Problem to solve>
Rewrite the lines below, changing "Viewport" to "Screen size" everywhere and leaving all other text untouched. Omit the pictures from your version.

**** Supplied information ****

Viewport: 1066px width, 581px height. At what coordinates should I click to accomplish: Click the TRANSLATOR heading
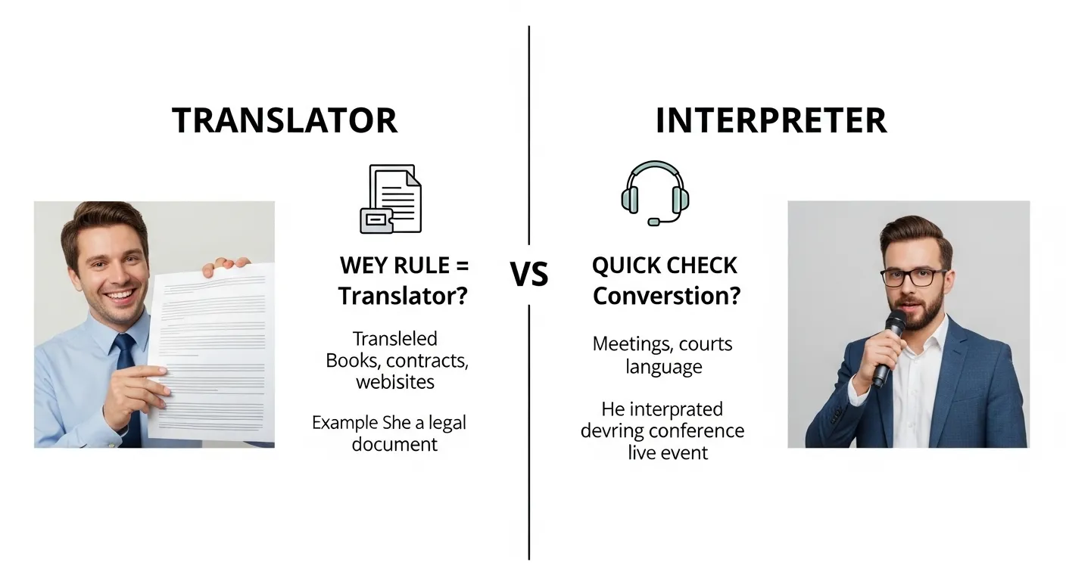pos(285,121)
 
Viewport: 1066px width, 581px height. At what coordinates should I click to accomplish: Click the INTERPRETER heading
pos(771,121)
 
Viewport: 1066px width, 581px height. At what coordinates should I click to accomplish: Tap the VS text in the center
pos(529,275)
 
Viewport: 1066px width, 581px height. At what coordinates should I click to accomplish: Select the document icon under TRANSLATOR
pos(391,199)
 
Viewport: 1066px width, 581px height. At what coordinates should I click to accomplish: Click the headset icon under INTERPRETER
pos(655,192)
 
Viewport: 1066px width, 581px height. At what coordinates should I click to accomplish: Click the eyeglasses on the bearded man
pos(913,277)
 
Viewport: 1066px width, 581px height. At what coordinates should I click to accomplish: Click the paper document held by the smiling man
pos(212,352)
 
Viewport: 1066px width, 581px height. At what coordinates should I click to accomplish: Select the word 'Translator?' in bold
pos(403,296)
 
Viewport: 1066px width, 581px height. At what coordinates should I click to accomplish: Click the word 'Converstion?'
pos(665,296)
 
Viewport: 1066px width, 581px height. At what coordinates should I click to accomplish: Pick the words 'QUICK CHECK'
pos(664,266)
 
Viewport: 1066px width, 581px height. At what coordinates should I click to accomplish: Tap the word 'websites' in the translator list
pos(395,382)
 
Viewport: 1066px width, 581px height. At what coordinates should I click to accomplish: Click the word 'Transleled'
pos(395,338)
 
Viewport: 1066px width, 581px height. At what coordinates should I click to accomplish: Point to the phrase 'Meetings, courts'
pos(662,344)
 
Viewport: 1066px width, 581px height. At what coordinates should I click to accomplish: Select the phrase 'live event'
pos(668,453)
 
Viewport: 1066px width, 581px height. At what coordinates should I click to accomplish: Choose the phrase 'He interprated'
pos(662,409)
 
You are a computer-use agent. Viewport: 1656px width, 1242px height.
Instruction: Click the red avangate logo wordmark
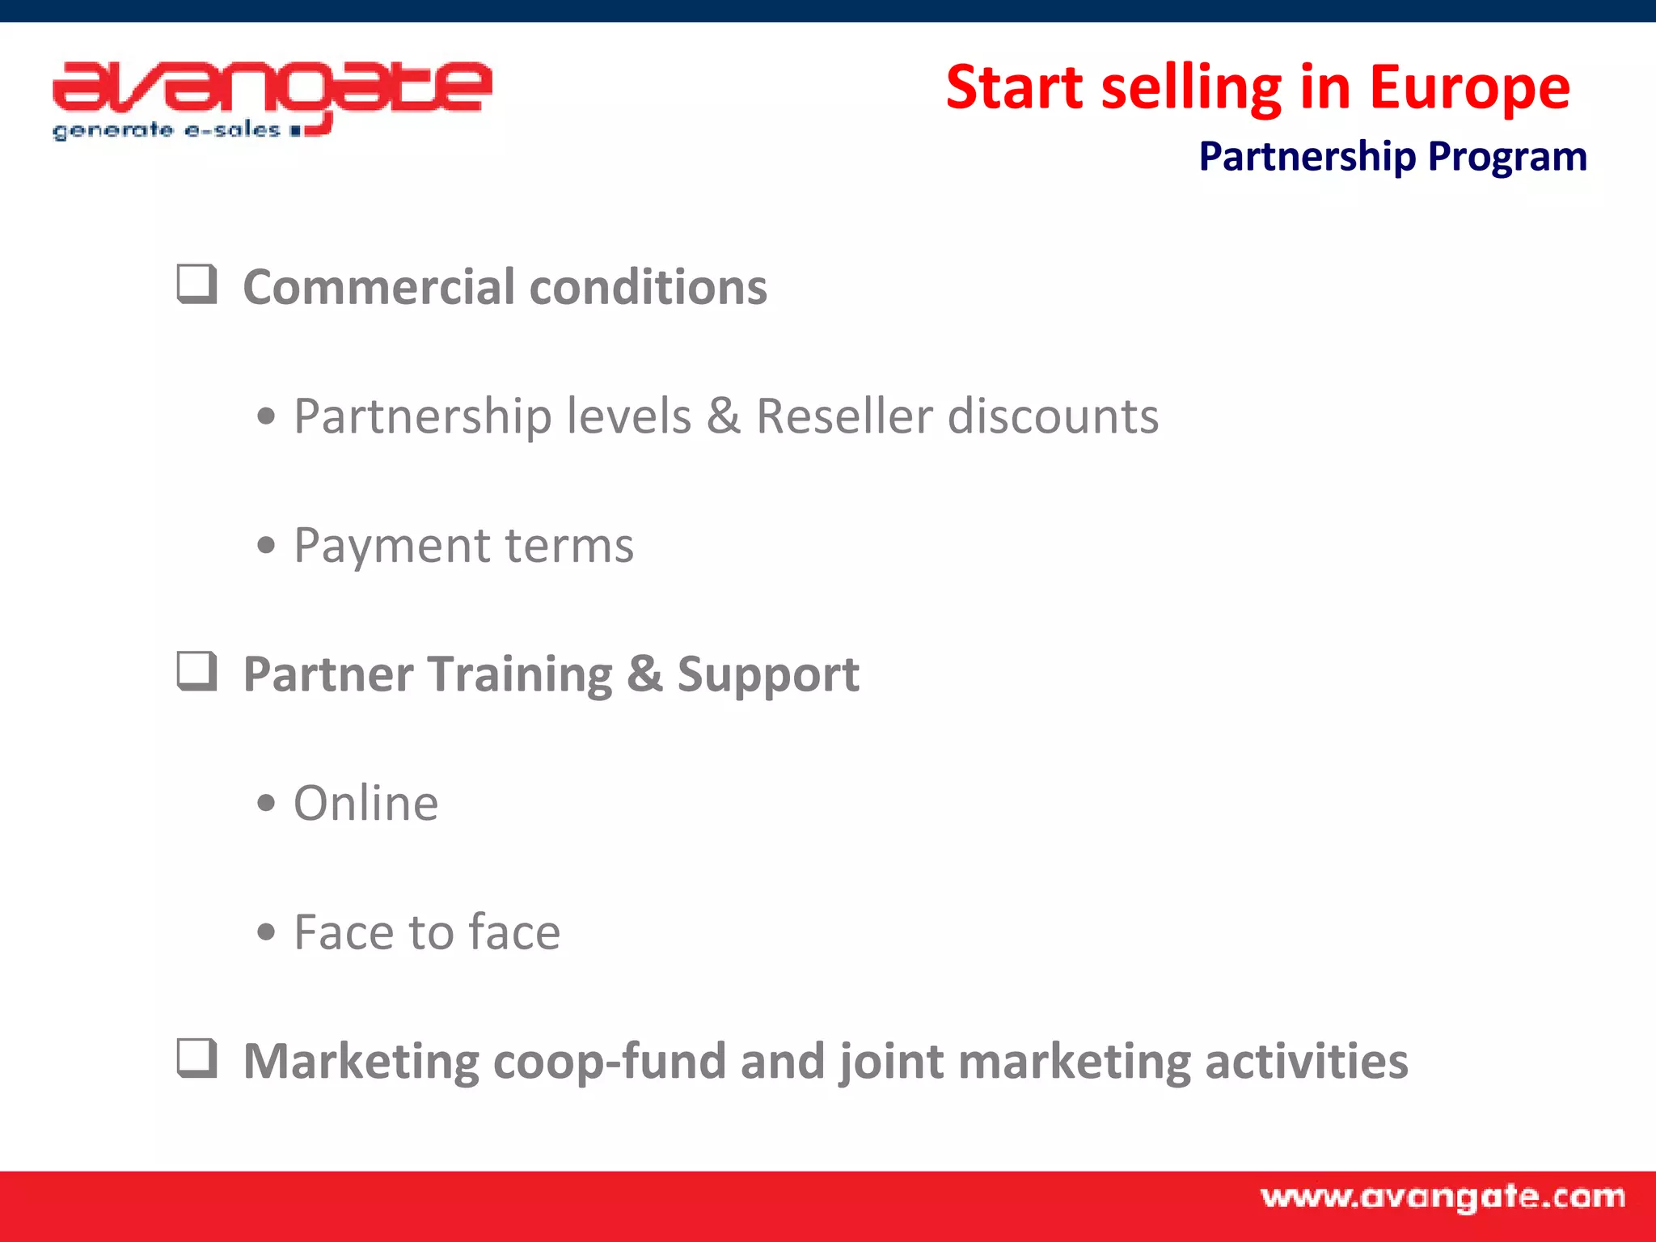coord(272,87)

****

The response>
Screen size: 1066px width, 581px height. At what coordinates should I click to accomplish: Click the TRANSLATOR heading
pos(285,121)
 
Screen size: 1066px width, 581px height. At what coordinates should I click to accomplish: Click the INTERPRETER heading
pos(771,121)
 
Screen size: 1066px width, 581px height. At what coordinates should I click to accomplish: Tap the VS text in the center
pos(529,275)
 
Screen size: 1066px width, 581px height. At what coordinates should I click to accomplish: Select the document icon under TRANSLATOR
pos(391,199)
 
Screen size: 1066px width, 581px height. At what coordinates should I click to accomplish: Click the headset icon under INTERPRETER
pos(655,192)
 
Screen size: 1066px width, 581px height. At what coordinates should I click to accomplish: Click the eyeglasses on the bearded man
pos(913,277)
 
Screen size: 1066px width, 581px height. At what coordinates should I click to accomplish: Click the paper document held by the smiling man
pos(212,352)
 
Screen size: 1066px width, 581px height. At what coordinates should I click to accomplish: Select the word 'Translator?' in bold
pos(403,296)
 
Screen size: 1066px width, 581px height. At what coordinates should I click to accomplish: Click the word 'Converstion?'
pos(665,296)
 
Screen size: 1066px width, 581px height. At what coordinates should I click to accomplish: Pick the words 'QUICK CHECK'
pos(664,266)
 
Screen size: 1066px width, 581px height. At what coordinates should I click to accomplish: Tap the word 'websites' in the translator list
pos(395,382)
 
Screen size: 1066px width, 581px height. At what coordinates should I click to accomplish: Click the word 'Transleled'
pos(395,338)
 
Screen size: 1066px width, 581px height. At what coordinates should I click to accomplish: Point to the phrase 'Meetings, courts'
pos(662,344)
 
Screen size: 1066px width, 581px height. At what coordinates should I click to accomplish: Select the phrase 'live event'
pos(668,453)
 
Screen size: 1066px width, 581px height. At what coordinates should I click to accomplish: Choose the phrase 'He interprated'
pos(662,409)
 
You are a computer-use agent. Screen size: 1656px width, 1242px height.
Instruction: Click the red avangate logo wordmark
coord(272,87)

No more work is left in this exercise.